Urban planner Andy Yan, director of the City Program at SFU, thinks the pandemic has exposed Vancouver’s economic fragility. Besides real estate, Yan explains, the economy is driven by service industries such as tourism, which has been clobbered by COVID-19. Not only do tourists help fuel short-term rentals like Airbnb, but many long-term renters work in tourism and hospitality. “If you were either counting on Airbnb or on a renter living in your secondary suite helping pay for your mortgage, and now they can’t, what do you do?” Yan asks.

Add in the fact that international travel is now very difficult, and things could get much uglier. “You have the local economy not doing well, and now you’re cut off from the global economy,” Yan says. “So it feels like it’s 1978,” when Metro Vancouver resembled what he calls Detroit by the Pacific. His summary of that era: “It wasn’t good.”

When it comes to retail and office real estate, the future looks uncertain, too, Yan reckons. It’s easy to blame Amazon, but storefront retail was already struggling before the crisis, he says. “You know how COVID takes out people with pre-existing health conditions? Well, we have pre-existing economic conditions.”

As for the office property market, Yan says that before people started staying home, 20 to 30 percent of Metro Vancouver’s labour force already worked there. “If you accelerate that and it goes into now 40 or 45, maybe even 50, how much are they going to stay at home?”

Bryan Yu, deputy chief economist with Central 1 Credit Union, also sees uncertainty ahead. “Commercial is probably a little bit problematic, especially the retail side, and even for some of the commercial product as work from home becomes much more normalized,” he says. “Will companies go back to requiring that large footprint they have now, or are they moving to a more nimble, work-from-home type of environment?”

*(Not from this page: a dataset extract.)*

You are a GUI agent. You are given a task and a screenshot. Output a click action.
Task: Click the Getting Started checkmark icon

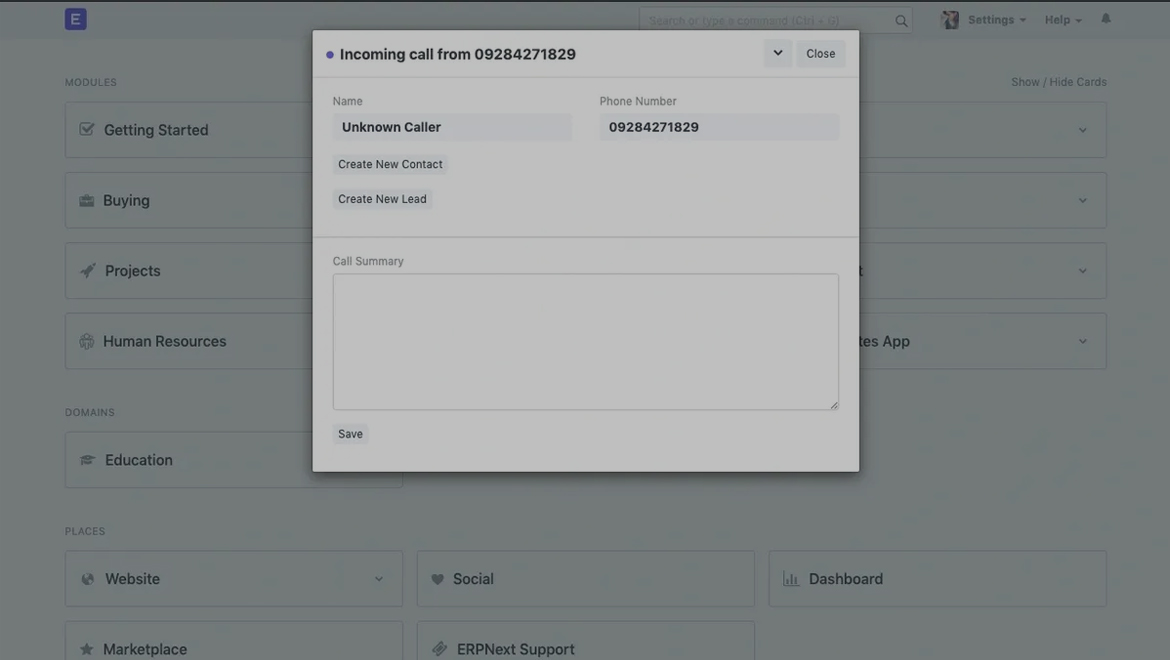[x=87, y=130]
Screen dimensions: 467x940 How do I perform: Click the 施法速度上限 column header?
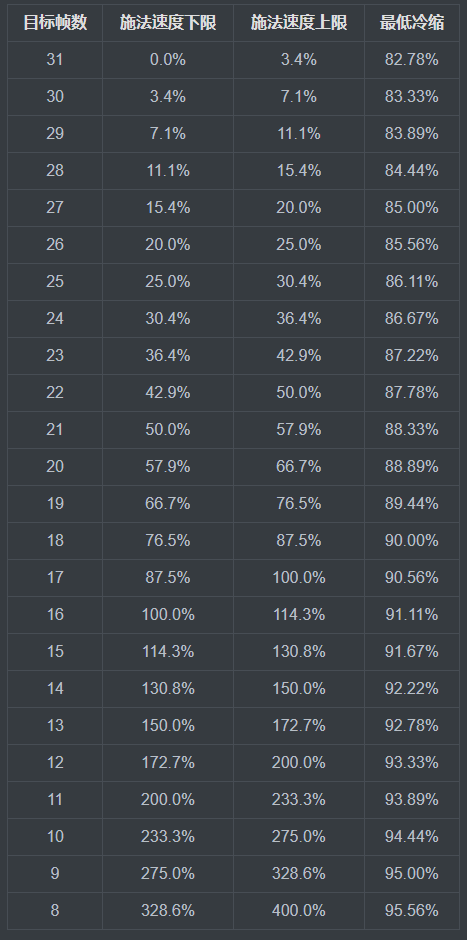click(x=299, y=23)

Either way, creating a new local economy won’t be easy. Given what the pandemic has revealed about the risks of relying on global supply chains, one possible scenario is that manufacturing returns to the region. But as Yan points out, the City of Vancouver converted much of its industrial land to residential in the 1980s and ’90s. “Now where does that industrial perhaps go?” he asks. “It either goes to, say, Surrey or Abbotsford, or it goes to Calgary or Winnipeg.”

For the province as a whole, the fact that tourism, retail and other service industries dominate spells trouble in a deglobalized world, Yan warns. In food service alone, more than 120,000 B.C. workers have lost their jobs, at least temporarily, Restaurants Canada estimates. “There are these green shoots in technology or highly specialized manufacturing, but they can’t generate a mass of employment,” Yan says.

– excerpt from ‘For B.C. real estate, will COVID-19 bring down the house?’ Nick Rockel, BCBusiness, Apr 23, 2020

Apt metaphors include Biblical ‘feet of clay’ and Buffett’s “when the tide goes out you discover who has been swimming naked”.